YOUR INSTRUCTIONS
A word-for-word restatement of the listing is the only acceptable answer.

THE INPUT
______________________________

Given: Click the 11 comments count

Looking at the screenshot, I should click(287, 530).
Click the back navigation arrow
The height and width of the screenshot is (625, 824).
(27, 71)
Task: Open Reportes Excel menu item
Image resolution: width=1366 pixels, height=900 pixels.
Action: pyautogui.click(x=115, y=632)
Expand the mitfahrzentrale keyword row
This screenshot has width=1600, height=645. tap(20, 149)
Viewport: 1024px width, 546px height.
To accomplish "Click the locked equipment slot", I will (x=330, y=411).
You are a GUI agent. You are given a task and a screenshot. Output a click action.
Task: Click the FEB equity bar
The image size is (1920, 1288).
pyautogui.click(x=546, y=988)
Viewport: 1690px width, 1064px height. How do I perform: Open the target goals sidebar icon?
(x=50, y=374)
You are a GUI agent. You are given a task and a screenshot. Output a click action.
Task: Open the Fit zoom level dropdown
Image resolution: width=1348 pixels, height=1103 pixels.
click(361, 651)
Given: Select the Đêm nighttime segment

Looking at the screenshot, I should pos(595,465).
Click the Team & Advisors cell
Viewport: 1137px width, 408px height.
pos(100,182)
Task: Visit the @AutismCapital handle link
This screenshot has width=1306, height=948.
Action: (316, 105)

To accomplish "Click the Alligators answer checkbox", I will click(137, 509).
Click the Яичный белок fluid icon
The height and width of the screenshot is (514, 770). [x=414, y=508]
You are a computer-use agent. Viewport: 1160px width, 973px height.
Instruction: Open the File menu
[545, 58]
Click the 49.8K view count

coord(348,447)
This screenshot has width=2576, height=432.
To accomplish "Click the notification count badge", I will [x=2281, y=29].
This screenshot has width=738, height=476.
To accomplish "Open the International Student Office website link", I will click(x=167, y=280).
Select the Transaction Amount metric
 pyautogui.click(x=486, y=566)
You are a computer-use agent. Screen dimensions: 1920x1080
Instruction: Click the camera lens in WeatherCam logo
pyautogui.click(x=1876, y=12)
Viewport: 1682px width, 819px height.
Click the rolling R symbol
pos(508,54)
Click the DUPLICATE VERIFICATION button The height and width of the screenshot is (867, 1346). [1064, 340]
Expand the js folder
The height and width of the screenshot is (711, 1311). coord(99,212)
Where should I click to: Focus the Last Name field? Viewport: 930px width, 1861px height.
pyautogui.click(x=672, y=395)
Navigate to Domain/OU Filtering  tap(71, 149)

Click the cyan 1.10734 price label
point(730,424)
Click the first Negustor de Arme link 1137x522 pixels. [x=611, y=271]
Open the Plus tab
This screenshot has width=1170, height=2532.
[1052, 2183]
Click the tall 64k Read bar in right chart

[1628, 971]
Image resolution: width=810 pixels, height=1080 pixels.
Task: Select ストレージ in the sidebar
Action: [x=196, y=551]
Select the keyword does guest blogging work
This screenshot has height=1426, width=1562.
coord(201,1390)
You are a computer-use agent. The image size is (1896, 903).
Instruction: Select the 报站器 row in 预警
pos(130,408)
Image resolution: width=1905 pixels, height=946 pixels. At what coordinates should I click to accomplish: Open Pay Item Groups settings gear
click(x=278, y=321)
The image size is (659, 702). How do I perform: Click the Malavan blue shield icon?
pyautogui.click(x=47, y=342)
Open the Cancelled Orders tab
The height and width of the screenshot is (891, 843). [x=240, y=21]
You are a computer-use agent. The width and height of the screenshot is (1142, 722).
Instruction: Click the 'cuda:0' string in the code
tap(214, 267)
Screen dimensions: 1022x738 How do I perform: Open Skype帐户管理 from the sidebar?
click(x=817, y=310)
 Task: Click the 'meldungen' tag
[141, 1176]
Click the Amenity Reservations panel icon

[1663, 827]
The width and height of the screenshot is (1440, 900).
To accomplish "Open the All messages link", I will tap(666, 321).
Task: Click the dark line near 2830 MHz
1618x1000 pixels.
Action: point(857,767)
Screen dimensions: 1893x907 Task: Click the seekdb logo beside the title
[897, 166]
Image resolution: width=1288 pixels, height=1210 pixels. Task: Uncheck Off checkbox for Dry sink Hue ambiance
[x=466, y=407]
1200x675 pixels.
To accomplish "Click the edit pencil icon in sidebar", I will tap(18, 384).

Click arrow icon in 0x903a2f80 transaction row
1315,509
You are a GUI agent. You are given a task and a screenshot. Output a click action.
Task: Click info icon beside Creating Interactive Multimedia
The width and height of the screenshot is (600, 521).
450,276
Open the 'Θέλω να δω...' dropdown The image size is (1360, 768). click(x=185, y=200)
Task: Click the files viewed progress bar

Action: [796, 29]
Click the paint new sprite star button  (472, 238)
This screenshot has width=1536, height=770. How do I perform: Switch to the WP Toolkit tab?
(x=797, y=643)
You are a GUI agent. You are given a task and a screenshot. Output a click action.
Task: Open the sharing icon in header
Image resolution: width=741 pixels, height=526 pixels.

______________________________

YOUR SOLUTION
Given: Click the 11 comments count

Looking at the screenshot, I should click(287, 530).
Click the back navigation arrow
The height and width of the screenshot is (625, 824).
(27, 71)
Task: Open Reportes Excel menu item
Image resolution: width=1366 pixels, height=900 pixels.
Action: pyautogui.click(x=115, y=632)
Expand the mitfahrzentrale keyword row
This screenshot has width=1600, height=645. tap(20, 149)
Viewport: 1024px width, 546px height.
To accomplish "Click the locked equipment slot", I will (x=330, y=411).
You are a GUI agent. You are given a task and a screenshot. Output a click action.
Task: Click the FEB equity bar
The image size is (1920, 1288).
pyautogui.click(x=546, y=988)
Viewport: 1690px width, 1064px height. How do I perform: Open the target goals sidebar icon?
(x=50, y=374)
You are a GUI agent. You are given a task and a screenshot. Output a click action.
Task: Open the Fit zoom level dropdown
Image resolution: width=1348 pixels, height=1103 pixels.
click(361, 651)
Given: Select the Đêm nighttime segment

Looking at the screenshot, I should pos(595,465).
Click the Team & Advisors cell
Viewport: 1137px width, 408px height.
pos(100,182)
Task: Visit the @AutismCapital handle link
This screenshot has width=1306, height=948.
Action: (316, 105)

To accomplish "Click the Alligators answer checkbox", I will click(137, 509).
Click the Яичный белок fluid icon
The height and width of the screenshot is (514, 770). [x=414, y=508]
You are a computer-use agent. Viewport: 1160px width, 973px height.
Instruction: Open the File menu
[545, 58]
Click the 49.8K view count

coord(348,447)
This screenshot has width=2576, height=432.
To accomplish "Click the notification count badge", I will [x=2281, y=29].
This screenshot has width=738, height=476.
To accomplish "Open the International Student Office website link", I will click(x=167, y=280).
Select the Transaction Amount metric
 pyautogui.click(x=486, y=566)
You are a computer-use agent. Screen dimensions: 1920x1080
Instruction: Click the camera lens in WeatherCam logo
pyautogui.click(x=1876, y=12)
Viewport: 1682px width, 819px height.
Click the rolling R symbol
pos(508,54)
Click the DUPLICATE VERIFICATION button The height and width of the screenshot is (867, 1346). [1064, 340]
Expand the js folder
The height and width of the screenshot is (711, 1311). coord(99,212)
Where should I click to: Focus the Last Name field? Viewport: 930px width, 1861px height.
pyautogui.click(x=672, y=395)
Navigate to Domain/OU Filtering  tap(71, 149)

Click the cyan 1.10734 price label
point(730,424)
Click the first Negustor de Arme link 1137x522 pixels. [x=611, y=271]
Open the Plus tab
This screenshot has width=1170, height=2532.
[1052, 2183]
Click the tall 64k Read bar in right chart

[1628, 971]
Image resolution: width=810 pixels, height=1080 pixels.
Task: Select ストレージ in the sidebar
Action: [x=196, y=551]
Select the keyword does guest blogging work
This screenshot has height=1426, width=1562.
coord(201,1390)
You are a computer-use agent. The image size is (1896, 903).
Instruction: Select the 报站器 row in 预警
pos(130,408)
Image resolution: width=1905 pixels, height=946 pixels. At what coordinates should I click to accomplish: Open Pay Item Groups settings gear
click(x=278, y=321)
The image size is (659, 702). How do I perform: Click the Malavan blue shield icon?
pyautogui.click(x=47, y=342)
Open the Cancelled Orders tab
The height and width of the screenshot is (891, 843). [x=240, y=21]
You are a computer-use agent. The width and height of the screenshot is (1142, 722).
Instruction: Click the 'cuda:0' string in the code
tap(214, 267)
Screen dimensions: 1022x738 How do I perform: Open Skype帐户管理 from the sidebar?
click(x=817, y=310)
 Task: Click the 'meldungen' tag
[141, 1176]
Click the Amenity Reservations panel icon

[1663, 827]
The width and height of the screenshot is (1440, 900).
To accomplish "Open the All messages link", I will tap(666, 321).
Task: Click the dark line near 2830 MHz
1618x1000 pixels.
Action: point(857,767)
Screen dimensions: 1893x907 Task: Click the seekdb logo beside the title
[897, 166]
Image resolution: width=1288 pixels, height=1210 pixels. Task: Uncheck Off checkbox for Dry sink Hue ambiance
[x=466, y=407]
1200x675 pixels.
To accomplish "Click the edit pencil icon in sidebar", I will tap(18, 384).

Click arrow icon in 0x903a2f80 transaction row
1315,509
You are a GUI agent. You are given a task and a screenshot. Output a click action.
Task: Click info icon beside Creating Interactive Multimedia
The width and height of the screenshot is (600, 521).
450,276
Open the 'Θέλω να δω...' dropdown The image size is (1360, 768). click(x=185, y=200)
Task: Click the files viewed progress bar

Action: [796, 29]
Click the paint new sprite star button  (472, 238)
This screenshot has width=1536, height=770. How do I perform: Switch to the WP Toolkit tab?
(x=797, y=643)
You are a GUI agent. You are given a task and a screenshot. Output a click action.
Task: Open the sharing icon in header
Image resolution: width=741 pixels, height=526 pixels.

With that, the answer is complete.